Introduction

LitXBench is a benchmark for evaluating methods that extract experiments from scientific literature. It ships with LitXAlloy, a dense benchmark of 1426 measurements from 19 alloy papers, along with evaluation tools to measure how well an extraction method captures the materials, processes, and measurements reported in a paper.

Installation

uv pip install litxbench

Quick Start

Load Ground Truth

You can load the ground truth experiments for each paper in LitXAlloy by querying the papers dictionary.

from litxbench.litxalloy import papers

# papers maps DOI strings to list[Experiment]
doi = "doi_10_3390__e21020122"
ground_truth = papers[doi]

Build an extraction

Extracted materials are represented as Experiment objects. Each experiment contains raw materials, synthesis groups, and the synthesized materials with their measurements.

from pymatgen.core.composition import Composition
from litxbench import (
    CompMeasurement, Configuration, CrysStruct, Experiment, Material,
    Measurement, ProcessEvent, ProcessKind, Quantity, RawMaterial, RawMaterialKind,
)
from litxbench.core.models import GlobalLatticeParam
from litxbench.core.units import Celsius, Hour, MegaPascal, Nanometer, gram_per_cm3, percent, HV
from litxbench.litxalloy.models import AlloyMeasurementKind

extracted = [
    Experiment(
        raw_materials={"elements": RawMaterial(kind=RawMaterialKind.Powder)},
        synthesis_groups={
            "Milling[Duration]": [
                ProcessEvent(
                    kind=ProcessKind.PlanetaryMilling,
                    duration=Quantity(value="[Duration]", unit=Hour),
                ),
            ],
            "SPS[Temp]": [
                ProcessEvent(
                    kind=ProcessKind.SparkPlasmaSintering,
                    temperature=Quantity(value="[Temp]", unit=Celsius),
                ),
            ],
        },
        output_materials=[
            Material(
                process="elements->Milling[Duration=60]",
                name="base",
                measurements=[
                    CompMeasurement(Composition("CoCrNiCuZn")),
                    GlobalLatticeParam(
                        struct=CrysStruct.BCC,
                        phase_fraction=Quantity(value=100, unit=percent),
                    ),
                    Measurement(
                        kind=AlloyMeasurementKind.crystallite_size,
                        value=13,
                        unit=Nanometer,
                    ),
                ],
            ),
            Material(
                process="base->SPS[Temp=900]",
                measurements=[
                    CompMeasurement(Composition("CoCrNiCuZn")),
                    Measurement(
                        kind=AlloyMeasurementKind.density,
                        value=7.89,
                        unit=gram_per_cm3,
                    ),
                    Measurement(
                        kind=AlloyMeasurementKind.vickers_hardness,
                        value=615,
                        unit=HV,
                    ),
                ],
            ),
        ],
    ),
]

Evaluate

Compare your extractions against the ground truth to get precision, recall, and F1 scores.
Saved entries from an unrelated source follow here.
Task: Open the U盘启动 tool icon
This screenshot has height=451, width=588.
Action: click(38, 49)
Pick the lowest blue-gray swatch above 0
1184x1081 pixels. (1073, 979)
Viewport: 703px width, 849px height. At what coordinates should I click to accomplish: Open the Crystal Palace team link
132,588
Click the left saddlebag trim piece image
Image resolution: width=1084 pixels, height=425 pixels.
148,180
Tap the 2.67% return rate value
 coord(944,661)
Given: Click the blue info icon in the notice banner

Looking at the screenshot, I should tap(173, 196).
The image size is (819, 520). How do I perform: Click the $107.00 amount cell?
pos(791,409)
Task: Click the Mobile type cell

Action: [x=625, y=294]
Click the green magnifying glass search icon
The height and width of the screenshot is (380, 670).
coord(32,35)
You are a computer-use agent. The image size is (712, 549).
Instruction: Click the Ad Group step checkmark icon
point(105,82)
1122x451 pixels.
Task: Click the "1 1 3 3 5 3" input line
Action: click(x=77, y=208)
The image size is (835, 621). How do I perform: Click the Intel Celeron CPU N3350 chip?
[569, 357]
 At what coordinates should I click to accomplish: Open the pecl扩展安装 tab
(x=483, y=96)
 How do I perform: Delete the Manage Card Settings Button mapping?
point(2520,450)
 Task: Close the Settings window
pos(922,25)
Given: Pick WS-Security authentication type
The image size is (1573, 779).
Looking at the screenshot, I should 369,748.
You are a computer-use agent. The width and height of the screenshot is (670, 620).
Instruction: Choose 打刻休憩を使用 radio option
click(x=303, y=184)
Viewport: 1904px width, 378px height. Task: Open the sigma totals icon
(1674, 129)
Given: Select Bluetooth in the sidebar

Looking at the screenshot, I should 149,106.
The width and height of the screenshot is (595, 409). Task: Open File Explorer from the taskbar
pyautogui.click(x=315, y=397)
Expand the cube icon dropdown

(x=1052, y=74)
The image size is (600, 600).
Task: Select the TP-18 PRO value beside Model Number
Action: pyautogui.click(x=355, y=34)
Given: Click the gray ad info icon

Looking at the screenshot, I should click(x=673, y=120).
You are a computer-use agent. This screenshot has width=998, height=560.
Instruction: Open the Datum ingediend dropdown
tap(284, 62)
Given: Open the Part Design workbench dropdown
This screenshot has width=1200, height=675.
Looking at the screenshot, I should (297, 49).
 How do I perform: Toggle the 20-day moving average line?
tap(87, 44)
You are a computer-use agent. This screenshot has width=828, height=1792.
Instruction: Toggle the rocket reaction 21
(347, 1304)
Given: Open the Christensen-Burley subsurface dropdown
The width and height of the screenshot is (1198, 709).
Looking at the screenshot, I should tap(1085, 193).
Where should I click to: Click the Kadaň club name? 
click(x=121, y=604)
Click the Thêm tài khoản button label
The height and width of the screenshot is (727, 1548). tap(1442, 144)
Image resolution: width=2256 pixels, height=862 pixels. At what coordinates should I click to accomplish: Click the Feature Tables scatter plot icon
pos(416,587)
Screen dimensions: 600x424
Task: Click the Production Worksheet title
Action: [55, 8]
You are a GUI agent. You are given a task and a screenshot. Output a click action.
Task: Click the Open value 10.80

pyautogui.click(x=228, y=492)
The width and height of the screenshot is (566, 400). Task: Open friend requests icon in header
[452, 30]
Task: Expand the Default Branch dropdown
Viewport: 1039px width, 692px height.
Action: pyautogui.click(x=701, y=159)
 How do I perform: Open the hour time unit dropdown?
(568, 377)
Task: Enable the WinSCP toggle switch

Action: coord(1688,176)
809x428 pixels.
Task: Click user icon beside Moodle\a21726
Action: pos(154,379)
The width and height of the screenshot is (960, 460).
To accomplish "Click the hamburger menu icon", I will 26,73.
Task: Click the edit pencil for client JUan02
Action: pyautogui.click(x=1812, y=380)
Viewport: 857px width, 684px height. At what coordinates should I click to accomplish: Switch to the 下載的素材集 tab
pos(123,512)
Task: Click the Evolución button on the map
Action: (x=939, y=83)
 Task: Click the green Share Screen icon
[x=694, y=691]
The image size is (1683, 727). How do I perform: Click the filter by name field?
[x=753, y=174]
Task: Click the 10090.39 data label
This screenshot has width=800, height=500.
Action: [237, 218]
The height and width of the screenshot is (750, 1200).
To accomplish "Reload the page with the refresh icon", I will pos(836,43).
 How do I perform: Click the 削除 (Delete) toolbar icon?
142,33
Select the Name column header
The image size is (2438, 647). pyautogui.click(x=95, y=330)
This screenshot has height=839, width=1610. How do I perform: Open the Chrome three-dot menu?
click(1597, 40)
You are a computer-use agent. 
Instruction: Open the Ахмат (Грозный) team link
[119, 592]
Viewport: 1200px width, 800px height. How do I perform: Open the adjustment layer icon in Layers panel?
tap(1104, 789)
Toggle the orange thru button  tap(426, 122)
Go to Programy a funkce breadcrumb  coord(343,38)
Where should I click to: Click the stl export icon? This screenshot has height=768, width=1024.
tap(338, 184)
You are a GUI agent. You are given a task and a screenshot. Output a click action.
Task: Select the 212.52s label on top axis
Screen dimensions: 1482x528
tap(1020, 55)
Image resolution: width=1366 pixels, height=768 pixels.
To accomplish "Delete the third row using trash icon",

from litxbench import compare_experiments

result = compare_experiments(ground_truth, extracted)
print(f"Precision: {result.precision:.2%}")
print(f"Recall:    {result.recall:.2%}")
print(f"F1:        {result.f1:.2%}")

For multi-level metrics (value, measurement, configuration, process, and material levels):

from litxbench.core.eval import compute_multi_level_metrics

metrics = compute_multi_level_metrics(result)
print(f"Overall F1: {metrics.overall_f1:.2%}")
print(f"Value F1:   {metrics.value_f1:.2%}")
print(f"Process F1: {metrics.process_f1:.2%}")

A complete end-to-end example is available at examples/usage.py.

Warning

For the evaluation scripts used in the paper, LitXBench instructs LLMs to format extracted materials as code. This code is run via Python exec. Do not call untrusted LLMs as they may generate untrusted code which could be executed on your machine.